Part 1 – A Second American Revolution

The following essay by Marxist scholar George Novack was written in 1961, in the thick of the mass struggle to end Jim Crow segregation in the United States. Novack (1905 – 1992) was a leader of the Socialist Workers Party (SWP) for decades.

World-Outlook is publishing it to mark the 160th anniversary of the start of the U.S. Civil War, and in celebration of Juneteenth (short for June 19th), an annual holiday commemorating the end of slavery at the conclusion of the Civil War.

The war ended in April 1865 when Confederate general Robert E. Lee surrendered his Army of Northern Virginia to Ulysses Grant. However, news of the surrender and its consequences depended in large part on the arrival of the Union army throughout the territory of the former Confederacy. Texas was one state that remained relatively unaffected by the defeat of the South until the arrival of Union troops in June. U.S. General Gordon Granger arrived in Galveston, Texas, on June 19, 1865, and read General Orders No. 3: “The people of Texas are informed that, in accordance with a proclamation from the Executive of the United States, all slaves are free.”

African Americans have celebrated this occasion since the late 1800s. A century and a half later, many people in cities and towns across the country continue to mark this milestone in U.S. history.

The explosion of mass protest against cop brutality and racism in the summer of 2020, sparked by the killing of George Floyd and other Black Americans by the police, has led to renewed interest in this day that celebrates freedom from chattel slavery.

Novack’s essay—a magnificent analysis of how slavery and the struggle to end it sparked the second American revolution—remains of interest 60 years after it was first published. This is true although aspects of the writing may seem dated or unclear today. Therefore a few explanatory footnotes have been added.

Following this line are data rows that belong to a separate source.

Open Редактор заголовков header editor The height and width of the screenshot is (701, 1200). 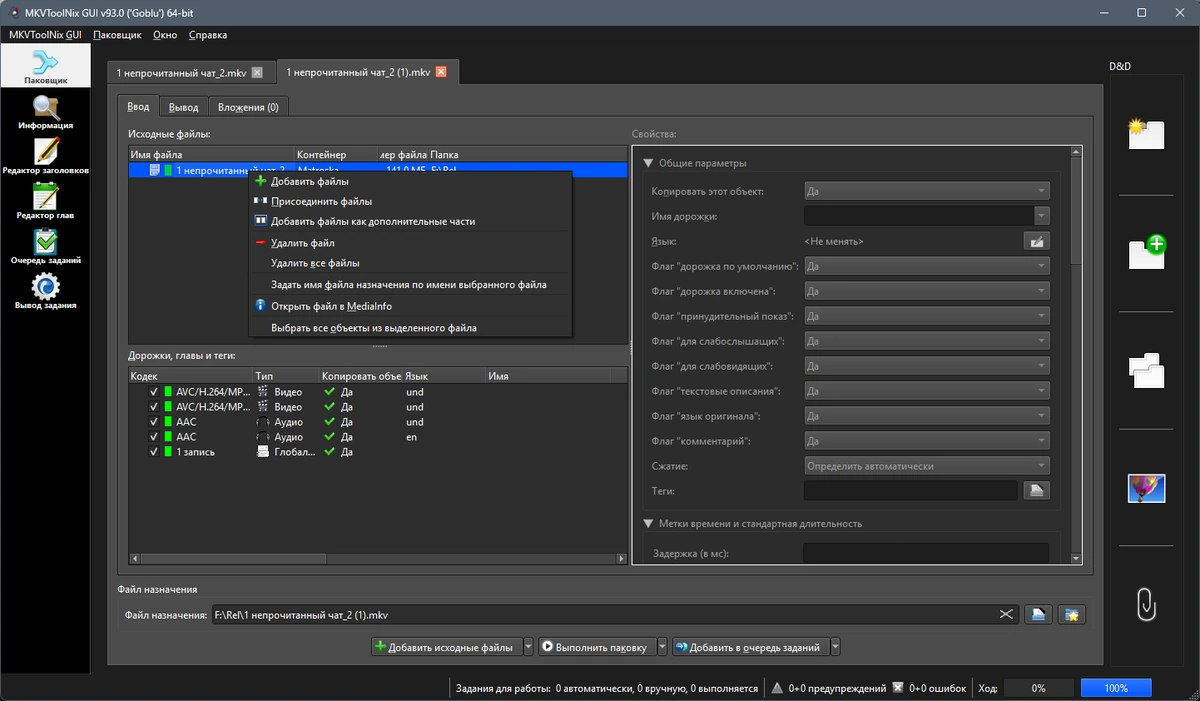(x=45, y=157)
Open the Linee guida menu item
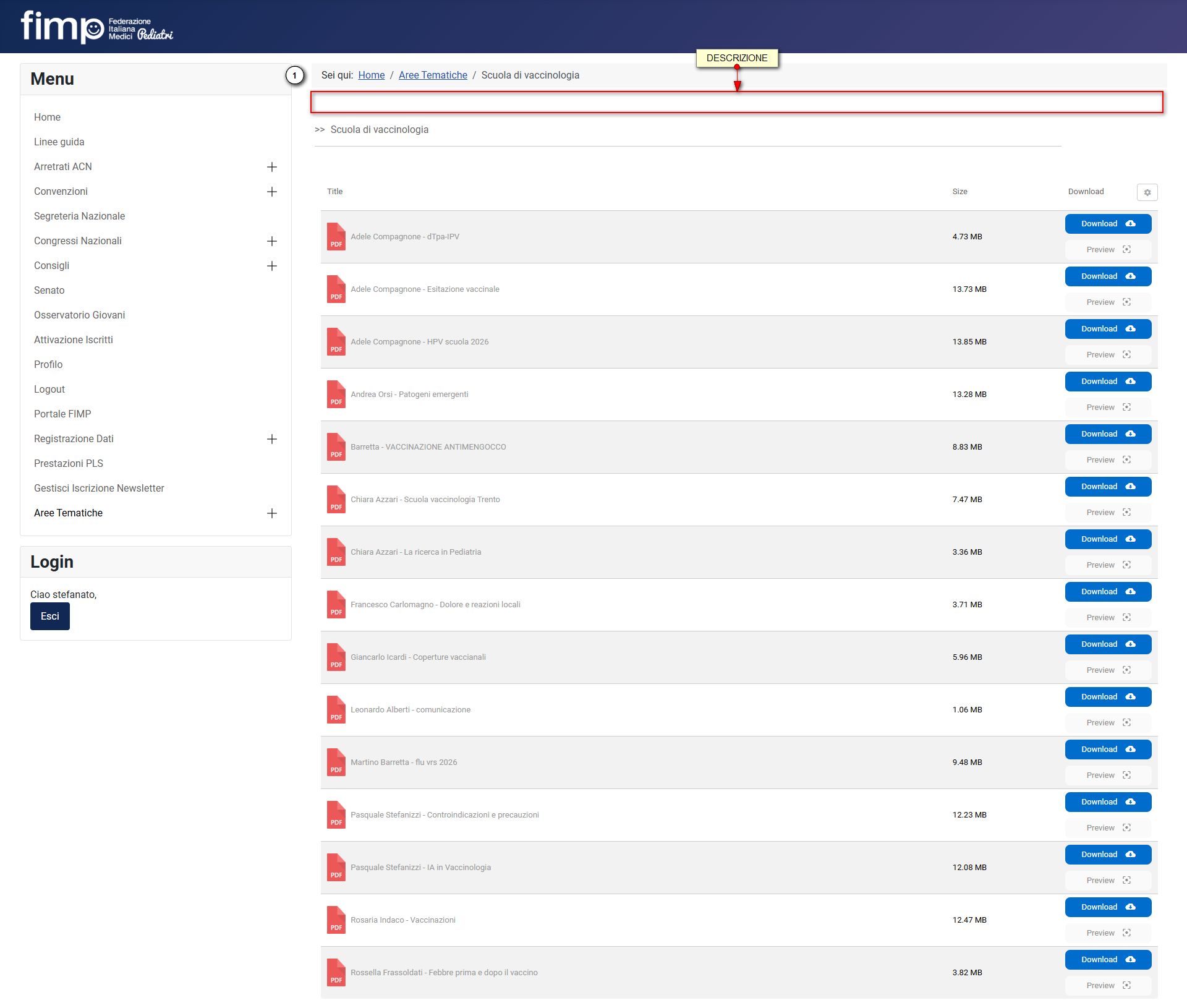Screen dimensions: 1187x1008 [x=59, y=142]
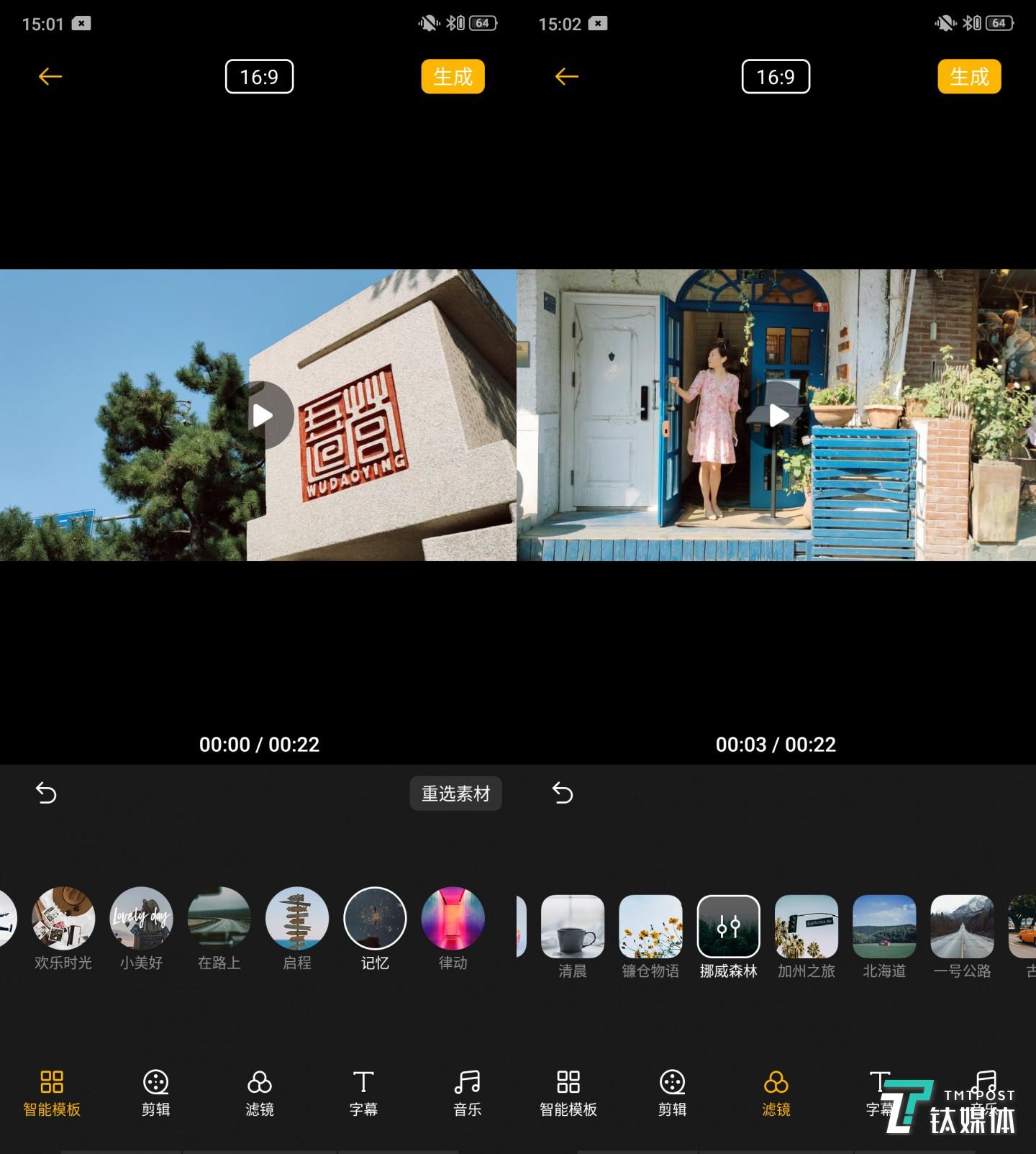
Task: Tap the back arrow on left screen
Action: pos(50,76)
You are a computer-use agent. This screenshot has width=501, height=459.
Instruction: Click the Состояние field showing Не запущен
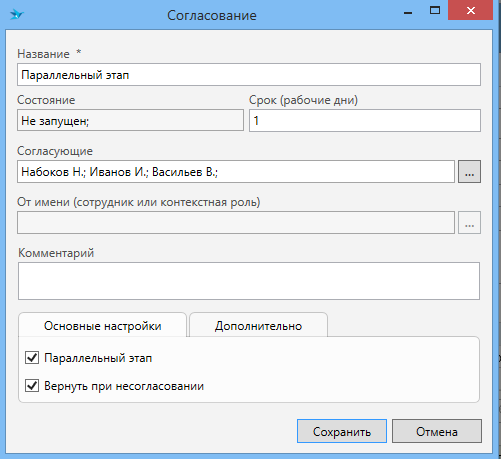point(130,120)
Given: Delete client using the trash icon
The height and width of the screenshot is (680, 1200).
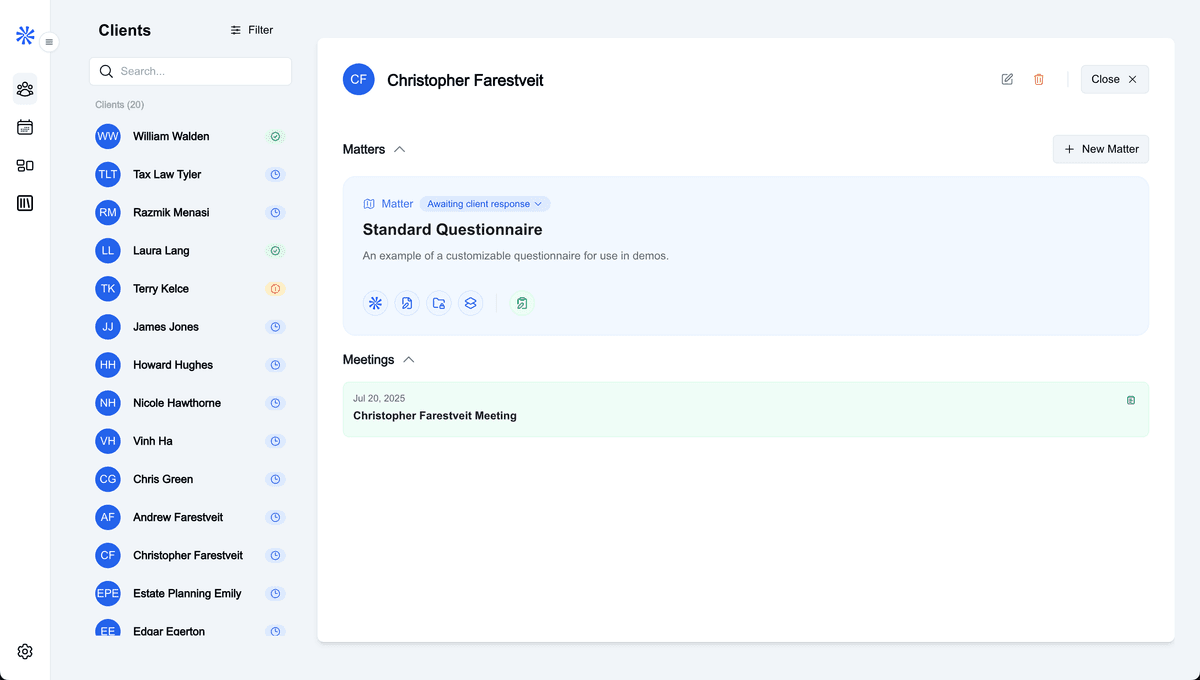Looking at the screenshot, I should coord(1038,79).
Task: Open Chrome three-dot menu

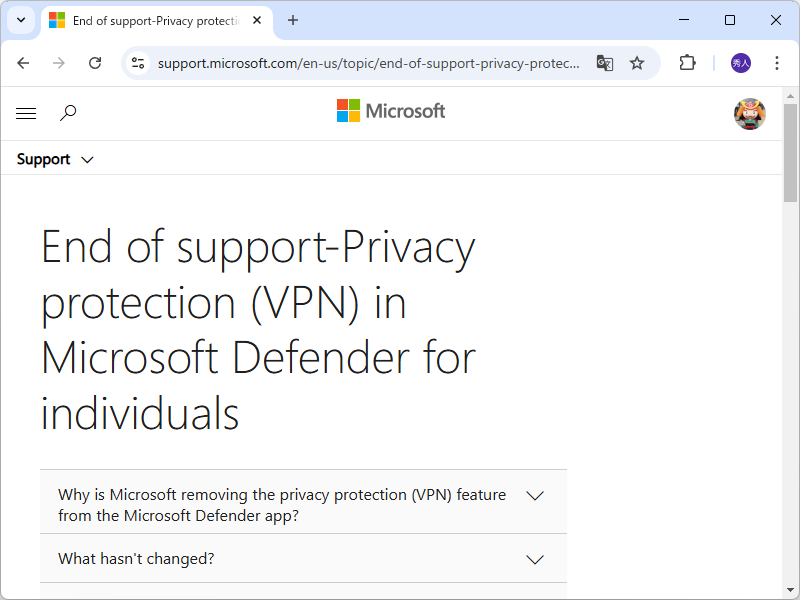Action: 777,63
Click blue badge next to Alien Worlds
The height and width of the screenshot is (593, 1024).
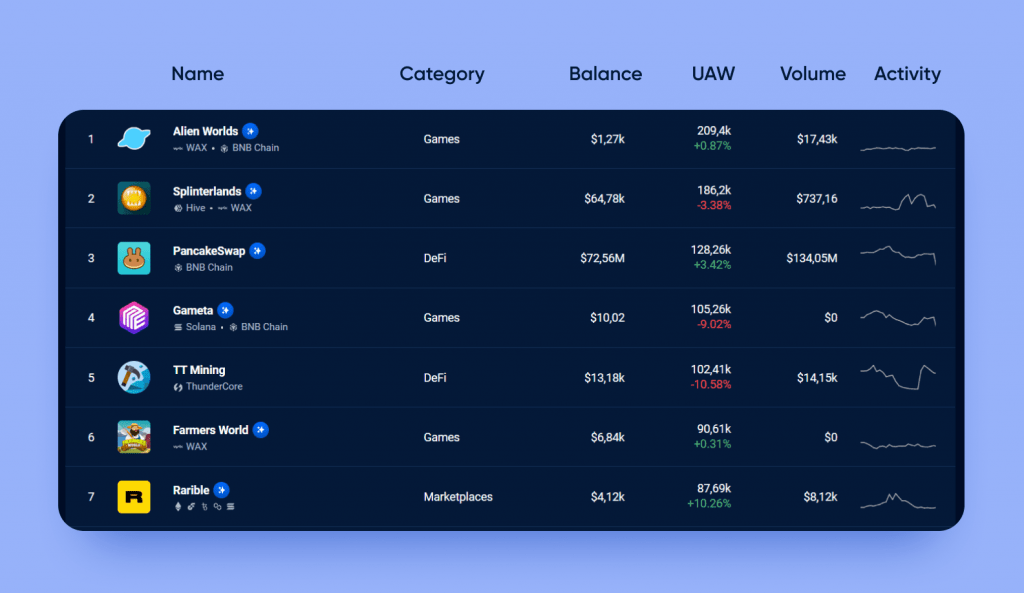pos(250,131)
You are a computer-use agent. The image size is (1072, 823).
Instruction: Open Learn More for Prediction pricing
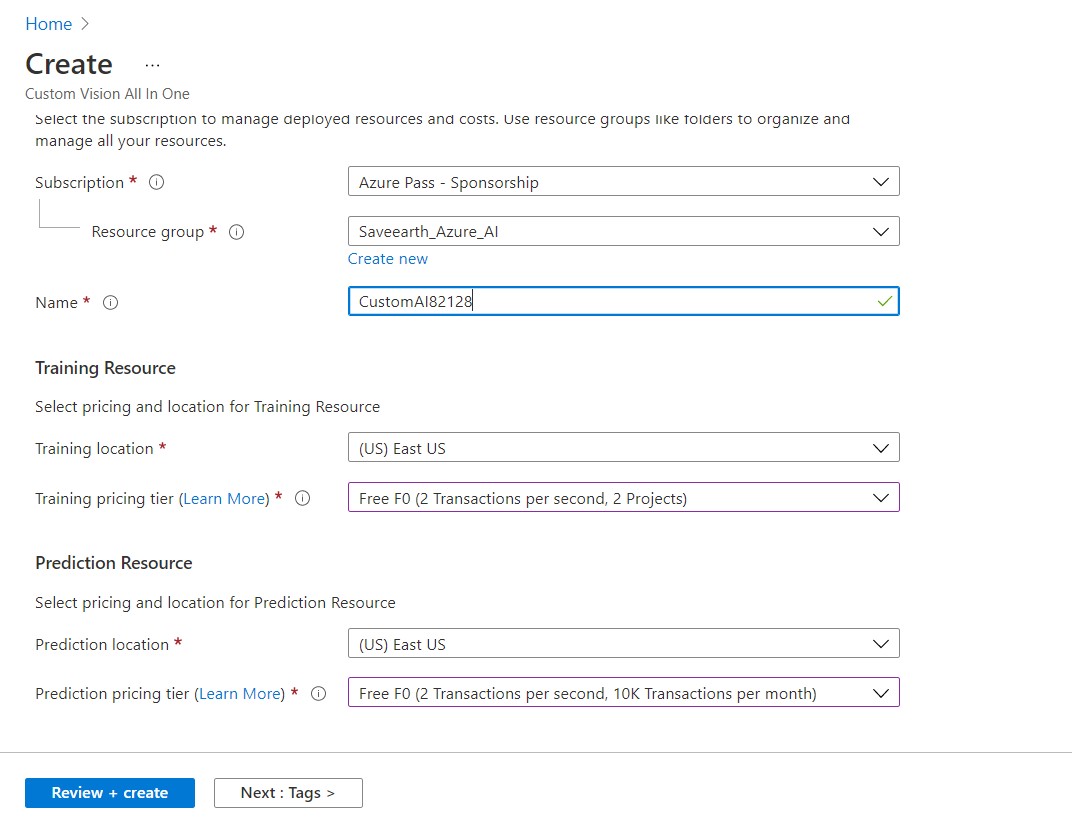pos(241,694)
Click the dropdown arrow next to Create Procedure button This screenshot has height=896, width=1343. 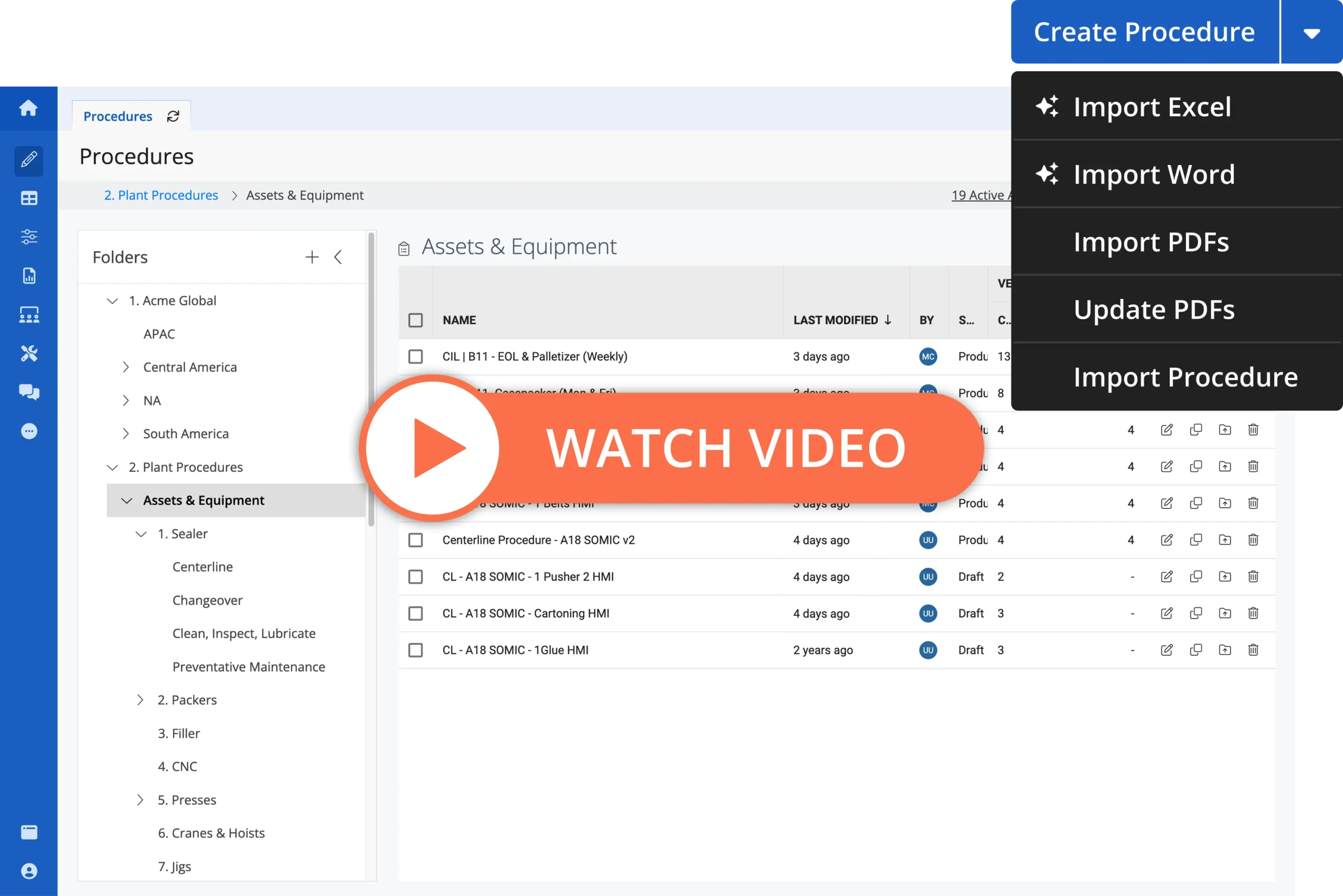pyautogui.click(x=1313, y=32)
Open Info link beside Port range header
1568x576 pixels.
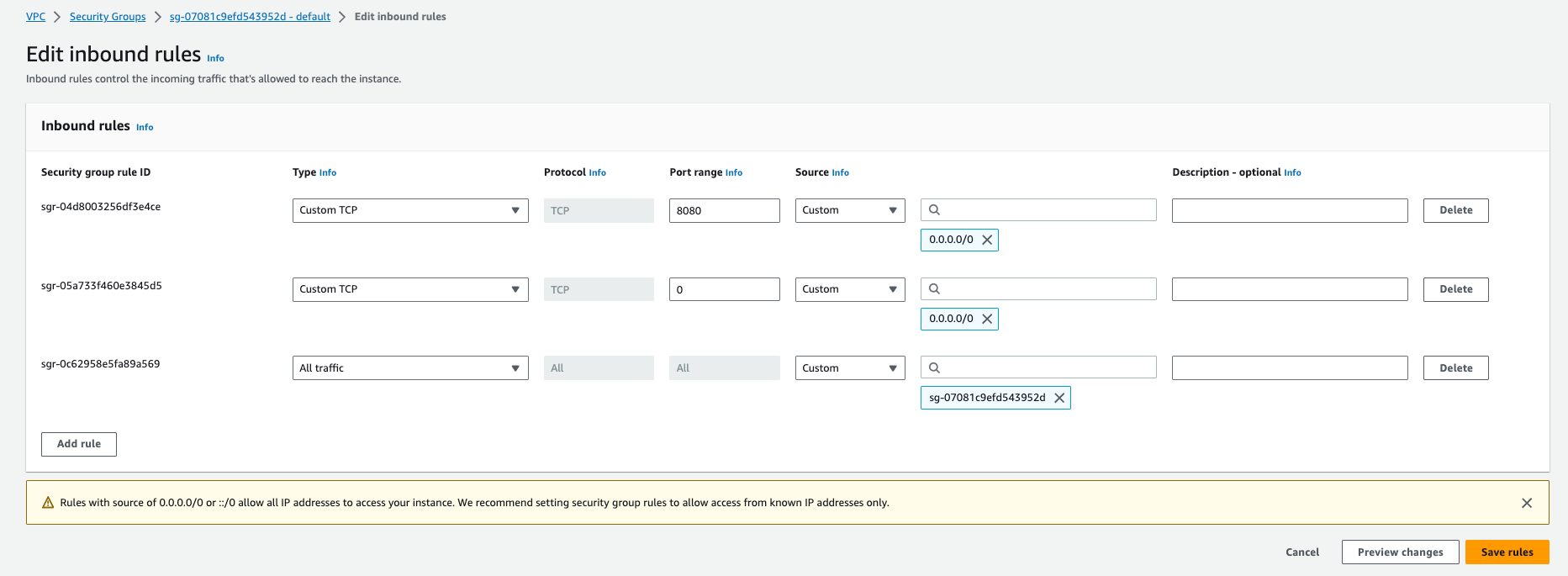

For example, the term “Negro” used in the article to refer to African Americans may sound anachronistic, or even offensive, if taken out of context. At the time this article was written, the term was still commonly used among many Black people. Some of the staunchest opponents of white supremacy like Marcus Garvey, Frederick Douglas, and W.E.B. Dubois did not consider it derogatory after the abolition of slavery and used it extensively in their speeches and writings. The term was integrated into the name of a number of organizations based in the African American community. Among them were the Universal Negro Improvement Association led by Garvey in the 1920s, the National Negro Congress founded in the 1930s, and the Negro American Labor Council launched in 1960 and in existence till the early ’70s.

In the six decades since Novack wrote this essay, much has been published on the fight to end slavery in the United States. The gains of the mass civil rights movement by the end of the 1960s, and of subsequent struggles against racism and to end discrimination based on sex, undoubtedly influenced and improved the scholarship on the subject, especially on the pivotal role enslaved African Americans played in the Civil War and in slavery’s abolition.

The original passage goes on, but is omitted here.